By contrast, Probity College operates on a straightforward honour system. Students sign an integrity pledge at the beginning of each academic year. At Probity, professors commonly assign take-home exams, and leave rooms full of test takers unproctored. Nor does anyone bother with plagiarism-detecting software such as Turnitin.com. The default assumption is that students can be trusted not to cheat.

Which college would you prefer to attend? Which would you recommend to your own kids?
Presumably, Westacott believes we would endorse Probity College. He offers two additional scenarios — surveillance at work and surveillance of one's children — which make the same point: we intuitively believe that there are situations where that inculcating the right "moral" attitude is much more important than actually enforcing the correct behavior.

As long-time readers will know, I've discussed some deep problems with this Kantian account of morality.

In what sense is the right thing to do different from the beneficial (at least in some sense of "beneficial") thing to do? If these two accounts really were different, then there must be something that is right without being beneficial in any sense, an attitude I flatly reject on humanist grounds: the humanist good by definition is what is in some sense beneficial to human beings. If the right thing to do is equivalent to some sense of benefit, then how can we determine whether anyone us acting because it's the right thing to do rather than because of the benefit? And even if someone were to do the do the right thing because it's the right thing to do, there must be some subjective benefit: they are satisfying their desire to do the right thing because it is right.

Of course, a bit of charity can fix some problems in the Kantian view. Specifically, one could interpret the view as deprecating certain kinds of benefits, such as short-term, individualistic benefits and the avoidance of negative consequences, while promoting other kinds of benefits, such as long-term mutual benefit and the emotional benefit of adherence to duty. Neither Kant nor his interpreters are completely stupid (Kant himself made an important contribution to scientific cosmology). The problem is that it's just as much work constructing an exegesis that makes Kant accurate as it would be to construct a more accurate moral philosophy (while still acknowledging Kant's contributions as important groundwork).

Westacott commits an intellectual sin all too common in philosophy: he presents a dichotomy without giving us much of a framework for resolving that dichotomy. Indeed he draws only the conclusion that "not just that Kant may have a point, but that most of us implicitly recognize this point." But why does academic surveillance intuitively retard our moral development, while traffic surveillance not only fail to retard our "moral development" but actually promote it? As Hamlet noted,
Assume a virtue, if you have it not.
That monster, custom, who all sense doth eat,
Of habits devil, is angel yet in this,
That to the use of actions fair and good
He likewise gets a frock or livery,
That aptly is put on. Refrain to-night,
And that shall lend a kind of easiness
To the next abstinence: the next more easy;
For use almost can change the stamp of nature,
And either curb the devil, or throw him out
With wondrous potency.
Why should it be good to assume the virtue of safe driving while bad to assume the virtue of academic probity?

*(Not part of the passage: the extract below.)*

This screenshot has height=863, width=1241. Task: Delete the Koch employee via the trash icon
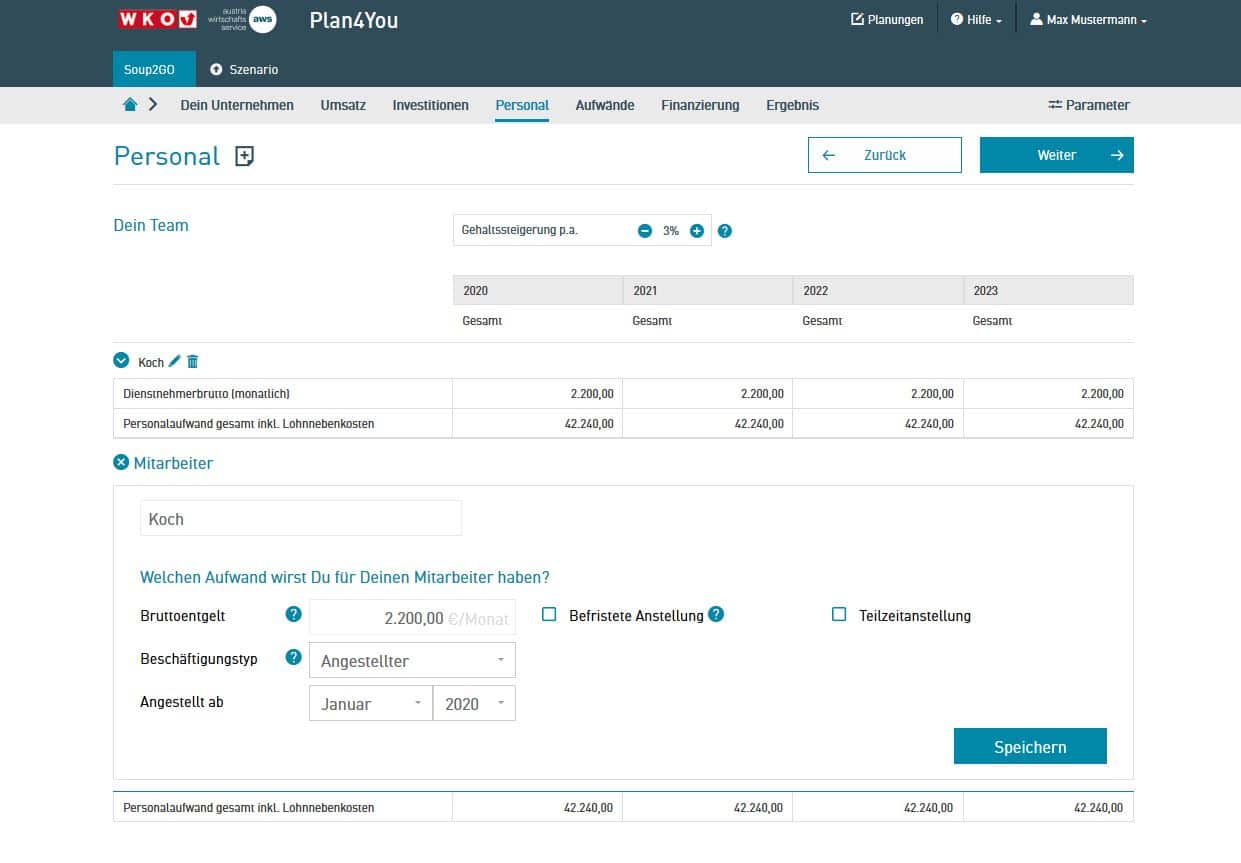click(x=193, y=361)
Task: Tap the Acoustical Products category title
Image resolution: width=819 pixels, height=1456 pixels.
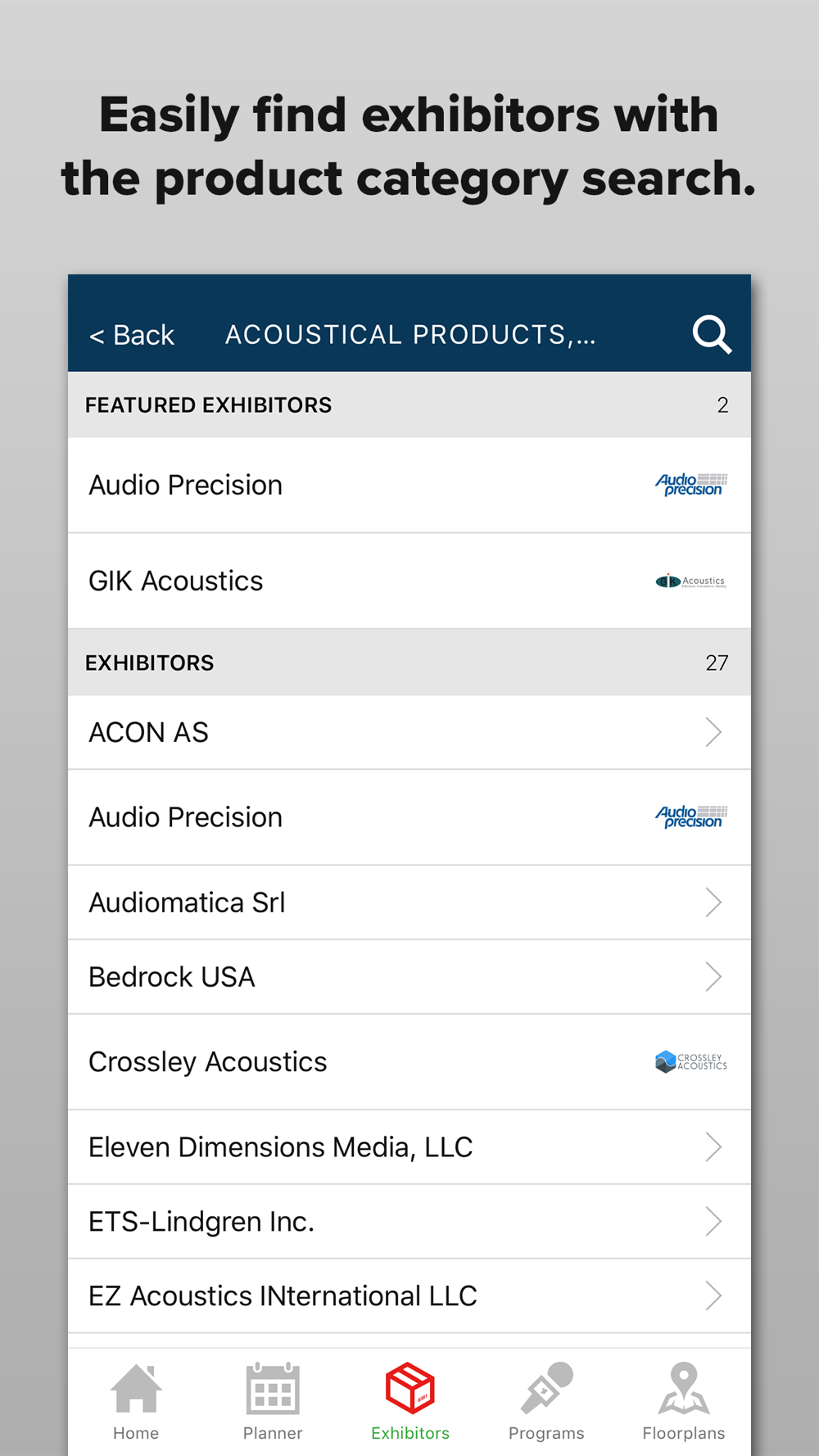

One approach is (unsurprisingly) game theory. Safe/Dangerous driving is a true Prisoner's Dilemma/Snowdrift/Chicken game. If everyone drives safely, then everyone is better off: we have laminar traffic flow and a low risk of death or injury from accidents. If everyone drives dangerously, everyone is worse off: we have turbulent traffic flow and a relatively higher risk of death and injury. If everyone else is driving dangerously, there's little benefit to driving safely: other drivers' habits still make traffic turbulent, and one is typically at risk from other drivers' behavior than one's own. (One may furthermore even suffer a net loss: time is valuable, and driving safely in a dangerous environment can slow one down considerably.) If everyone else is driving safely, there's an individual benefit to driving dangerously: one can exploit the overall laminar traffic flow to one's own time benefit. Since other drivers' behavior determines risk, the additional risk is mostly externalized to others.

Furthermore, the benefits of everyone driving safely are clear and nearly universal. Even those who would prefer to drive dangerously while everyone else drives safely know that they are better off driving safely than they would be if everyone drove dangerously.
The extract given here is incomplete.